The trees that surrounded me stood in a laconic manner, and the wind moved in stiff patterns. My steps, soft upon the corpses of last year’s leaves, carried me toward the edge of a cliff, the shy sunshine working as hard to rouse my mind from its nightly hibernation as it did to chase away the frost beneath my feet.
Aside for a few thoughts dripping from my head to my lips, expressing gratitude for another daybreak, there was little pursuing me. I liked it that way. That’s why I had come. I needed the subdued and sturdy worship found in the winding aisles of Rock Bridge State Park.
When despair for the world grows in me, I, like Kentucky poet Wendell Berry, often try to enter into the peace of wild things, “who do not tax their lives with forethought of grief.” I know the embrace of trees anchored in three different pastures in Northwest Illinois. I know the fortitude of rocks shoved down mountain slopes in Colorado. I know the promise of stars lighted in the open skies of Nebraska.

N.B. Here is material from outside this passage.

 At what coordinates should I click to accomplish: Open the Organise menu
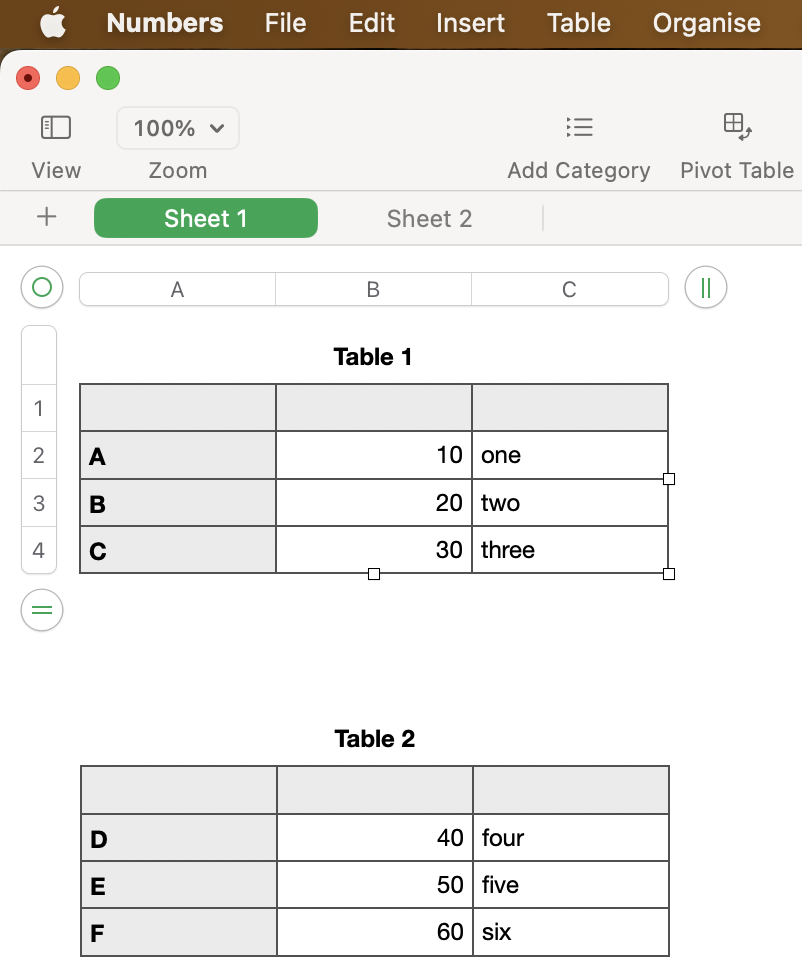point(706,23)
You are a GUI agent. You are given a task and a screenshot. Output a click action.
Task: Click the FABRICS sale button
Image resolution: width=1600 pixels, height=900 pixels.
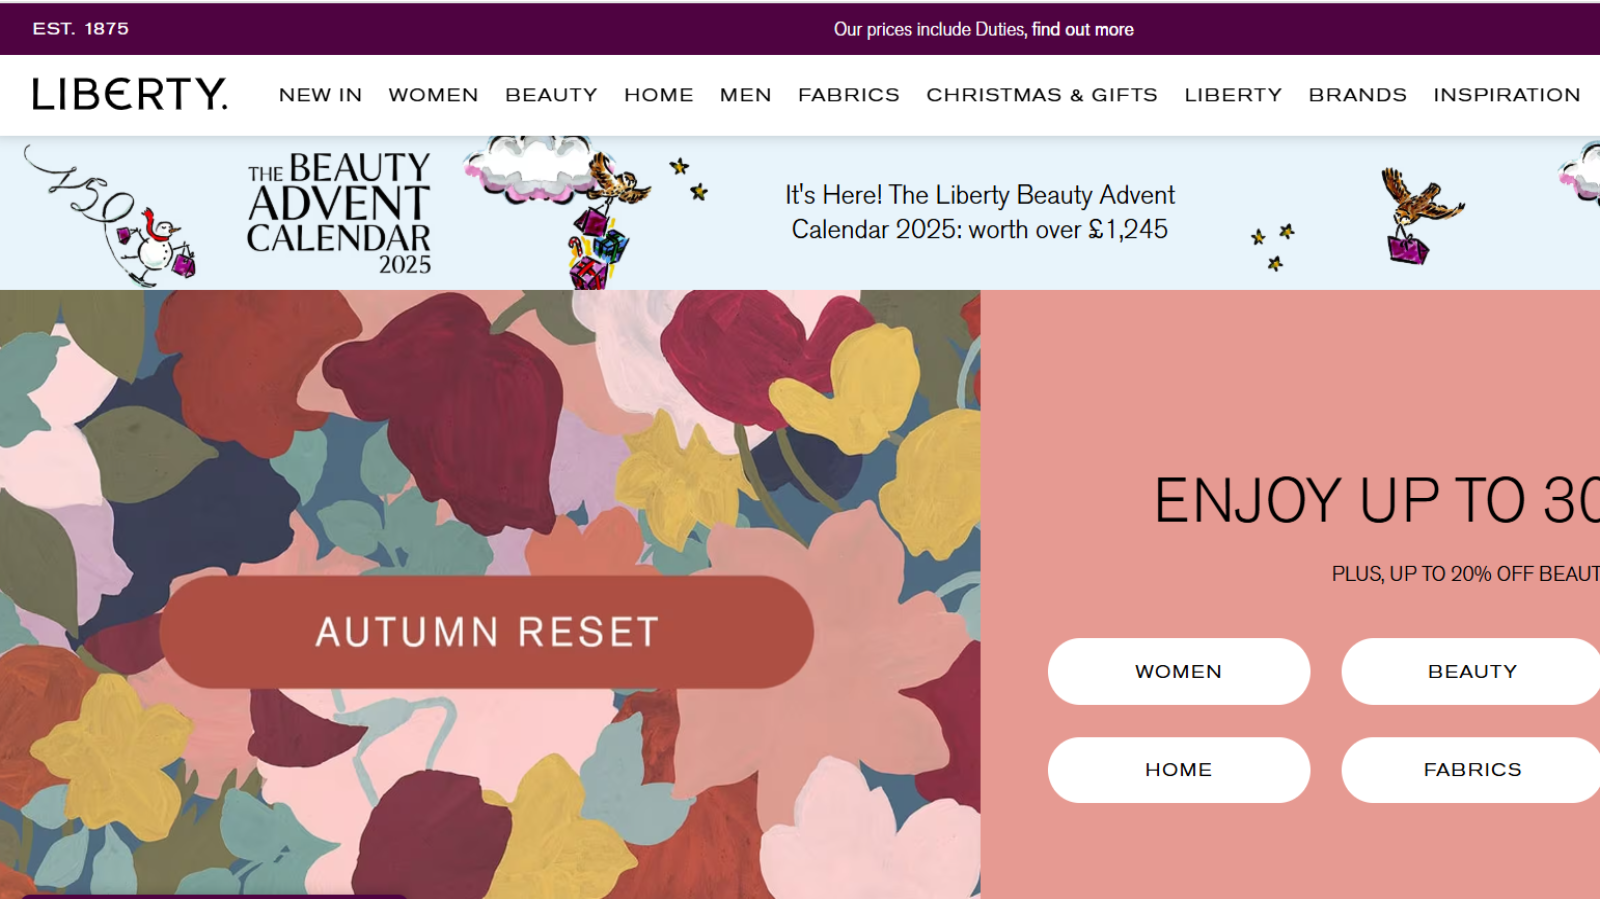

It makes me wonder if I spend too much time confined to the walls of my church, stuffing myself with programs and conditioning myself with the liturgy of ringing guitars and pounding drums. I can’t help but think that the bible is meant to be read outside, as much as, if not more than, it’s dissected in our classrooms or waved from our pulpits.
Pick any Psalm. Notice the imagery. David, the most prolific Psalmist, didn’t write in the quiet corner of the public library. Many of his songs were penned on mountains or in caves, running from danger. These places overwhelmed David’s imagination:
The mountain peaks belong to Him.
The mountains melt like wax before the Lord.
Before the mountains were born or you brought forth the whole world, from everlasting to everlasting you are God.
The goal is not to master solitude or to become experts at having a “quiet time.” Too often this mentality leads us to make demands and mark achievements, essentially reducing it to a comfortable system instead of an uncomfortable encounter with God. It looks too much like the summer I lived in Rocky Mountain National Park’s backyard and wanted to “make the most” of the hiking. I netted 120 miles but left little room for enjoyment and wonder. The pace: fast. The scenery: blurred. The pull: Conquer. I made myself feel important, as if I exerted a form of control of the majesty beneath my feet.
David’s experience of relocation awakened a sensitivity to God’s movement and trained him to relinquish control, thus drowning out the ego-inflating chorus of the day, “Saul has killed thousands, David has killed ten thousands,” with a song marked by the language of less, “The Lord is my rock, my fortress and my deliverer; my God is my rock, in whom I take refuge.”
I’m aware that space doesn’t guarantee relief from life’s pressures and demands. What haunts me in the office usually seems to find me in the woods of Missouri. But, I try to be persistent in seeking out such times, knowing that walking with God is not tidy, neat or orderly, and that the more room I give to my life, the more I know who I am and, as David showed, who God is.